Brief A: Show every line in the rows below that contains the word "computer", copied without changes.

Source passage:
* * * * *
If not, what other factors cause a high surface count to slowdown the FPS?

Thanks in advance!

-big10p


Sunteam Software(Posted 2003) [#2]
In the interests of replying, I don't actually know, might be worth you doing some tests yourself and posting results.


Rob Farley(Posted 2003) [#3]
I could be wrong, but even if an object doesn't have a texture it will still have at least 1 surface. If the object has a few materials on it to give it different colours then it will have multiple surfaces and therefore texturing would be more efficient.

If you've got a bunch of objects using the same texture however, you can addmesh them all together to make a single surface entity, of course you've got the poly count/surface count trade off there and all the objects are stuck together.


Rob(Posted 2003) [#4]
You need to group as many meshes by the same texture.

Blitz will need a seperate surface to display a seperate brush setting/alpha/shininess/blend/fx or texture.


Anthony Flack(Posted 2003) [#5]
That's actually a very good question though - if surface slowdown is primarily caused by state changes on the video card, caused by the need to switch textures, what happens if you're not using textures?

And is drawing consecutive objects that use the same texture any faster than drawing different ones? And if the answer to both of the above is no, then is this a possible avenue for future optimisation?


simonh(Posted 2003) [#6]
Testing is the only answer.


big10p(Posted 2003) [#7]
OK, I'll try and do some testing tomorrow. Thanks for replying!


GNS(Posted 2003) [#8]
I coded a little test that creates 2000 (untextured) cubes and positions them at random places on the screen (always within the camera's view, however). TrisRendered() shows 24,012 polys being rendered. The framerate is a mere 16-18 FPS.

Now, if the assumption thus far has been that surface count slowdown has been because of texture switches what would account for the slowdown in this situation? Fill rate?


big10p(Posted 2003) [#9]
I'm not sure. Do you think 16-18 FPS is slow? I don't know what spec your PC is so I can't tell.

I would be interested to know what FPS you get if you had a variety of textures which you randomly assign to the cubes. Also, what speed you'd get if you plonked all the untextured cubes into a single surface mesh and displayed that. You could view the scene from a high distance in order to rule out fill rate as a culprit, I guess (or have I completely misundertood the meaning of fill rate all this time? possibly :) ).


Gabriel(Posted 2003) [#10]
When I was testing this with quads, I found that them being untextured actually made them slower than the textured variety. Didn't make a lot of sense to me, but hey, that's computers for ya.
* * * * *
Brief B: Translate this sentence from the forum thread above into Spanish: "When I was testing this with quads, I found that them being untextured actually made them slower than the textured variety."
* * * * *
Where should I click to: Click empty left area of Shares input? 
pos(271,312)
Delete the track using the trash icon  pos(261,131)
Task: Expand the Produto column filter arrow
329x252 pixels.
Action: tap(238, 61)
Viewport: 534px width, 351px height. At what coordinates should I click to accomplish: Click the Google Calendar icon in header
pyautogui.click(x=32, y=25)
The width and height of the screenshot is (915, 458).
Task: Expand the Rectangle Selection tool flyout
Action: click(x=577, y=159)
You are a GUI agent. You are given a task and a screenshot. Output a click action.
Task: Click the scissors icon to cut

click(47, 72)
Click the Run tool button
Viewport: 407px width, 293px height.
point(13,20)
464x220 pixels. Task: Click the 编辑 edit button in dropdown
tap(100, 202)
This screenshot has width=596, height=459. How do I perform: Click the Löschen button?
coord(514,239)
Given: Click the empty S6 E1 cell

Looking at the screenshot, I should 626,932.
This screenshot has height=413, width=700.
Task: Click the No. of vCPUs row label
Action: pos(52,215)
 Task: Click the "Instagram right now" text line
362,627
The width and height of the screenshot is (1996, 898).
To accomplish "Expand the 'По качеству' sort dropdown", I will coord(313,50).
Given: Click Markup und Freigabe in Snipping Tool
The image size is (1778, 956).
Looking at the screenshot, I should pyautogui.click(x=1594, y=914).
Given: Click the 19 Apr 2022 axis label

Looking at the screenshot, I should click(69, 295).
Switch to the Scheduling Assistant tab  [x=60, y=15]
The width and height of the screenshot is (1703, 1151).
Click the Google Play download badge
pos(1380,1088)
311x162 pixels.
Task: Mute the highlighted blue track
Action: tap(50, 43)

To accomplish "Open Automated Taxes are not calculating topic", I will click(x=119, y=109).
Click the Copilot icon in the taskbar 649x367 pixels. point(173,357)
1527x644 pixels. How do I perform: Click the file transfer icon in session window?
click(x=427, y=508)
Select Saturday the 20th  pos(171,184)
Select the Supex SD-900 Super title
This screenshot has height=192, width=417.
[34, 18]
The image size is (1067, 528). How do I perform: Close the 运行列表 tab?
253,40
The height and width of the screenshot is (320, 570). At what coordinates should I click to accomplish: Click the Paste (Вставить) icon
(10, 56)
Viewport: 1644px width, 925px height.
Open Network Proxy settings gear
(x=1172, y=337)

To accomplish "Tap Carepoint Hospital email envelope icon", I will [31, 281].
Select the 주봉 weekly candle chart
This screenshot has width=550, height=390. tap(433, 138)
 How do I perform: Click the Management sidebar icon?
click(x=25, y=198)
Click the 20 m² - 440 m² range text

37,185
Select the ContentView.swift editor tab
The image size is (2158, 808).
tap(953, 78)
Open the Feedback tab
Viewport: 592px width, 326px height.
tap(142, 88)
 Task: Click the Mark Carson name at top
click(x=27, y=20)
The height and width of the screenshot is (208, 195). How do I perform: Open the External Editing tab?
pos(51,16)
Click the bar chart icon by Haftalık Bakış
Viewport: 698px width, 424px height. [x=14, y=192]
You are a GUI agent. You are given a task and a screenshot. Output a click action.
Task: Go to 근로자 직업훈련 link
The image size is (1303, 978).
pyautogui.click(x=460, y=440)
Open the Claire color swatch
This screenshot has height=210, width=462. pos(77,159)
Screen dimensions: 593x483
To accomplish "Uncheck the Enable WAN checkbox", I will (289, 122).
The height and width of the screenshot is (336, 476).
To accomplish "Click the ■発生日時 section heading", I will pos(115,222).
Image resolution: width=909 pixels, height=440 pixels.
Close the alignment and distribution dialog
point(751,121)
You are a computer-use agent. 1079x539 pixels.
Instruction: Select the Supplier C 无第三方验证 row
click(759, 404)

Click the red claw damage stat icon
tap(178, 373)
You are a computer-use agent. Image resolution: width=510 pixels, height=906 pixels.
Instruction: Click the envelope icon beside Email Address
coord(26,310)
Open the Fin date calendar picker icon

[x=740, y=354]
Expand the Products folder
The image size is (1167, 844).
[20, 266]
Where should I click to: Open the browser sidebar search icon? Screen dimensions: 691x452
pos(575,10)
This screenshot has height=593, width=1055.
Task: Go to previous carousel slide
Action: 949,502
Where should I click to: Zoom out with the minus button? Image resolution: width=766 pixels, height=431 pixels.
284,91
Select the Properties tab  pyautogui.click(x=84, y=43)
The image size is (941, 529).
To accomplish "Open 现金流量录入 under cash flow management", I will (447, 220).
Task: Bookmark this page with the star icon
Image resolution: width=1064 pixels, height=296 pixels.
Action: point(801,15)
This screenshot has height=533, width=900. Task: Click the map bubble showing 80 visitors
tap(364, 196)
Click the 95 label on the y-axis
* * * * *
Correct response A:
You are a computer-use agent. 1079x539 pixels.
You are a computer-use agent. Image resolution: width=510 pixels, height=906 pixels.

Correct response B: Cuando estaba probando esto con quads, descubrí que el hecho de que no tuvieran textura en realidad los hacía más lentos que la variante con textura.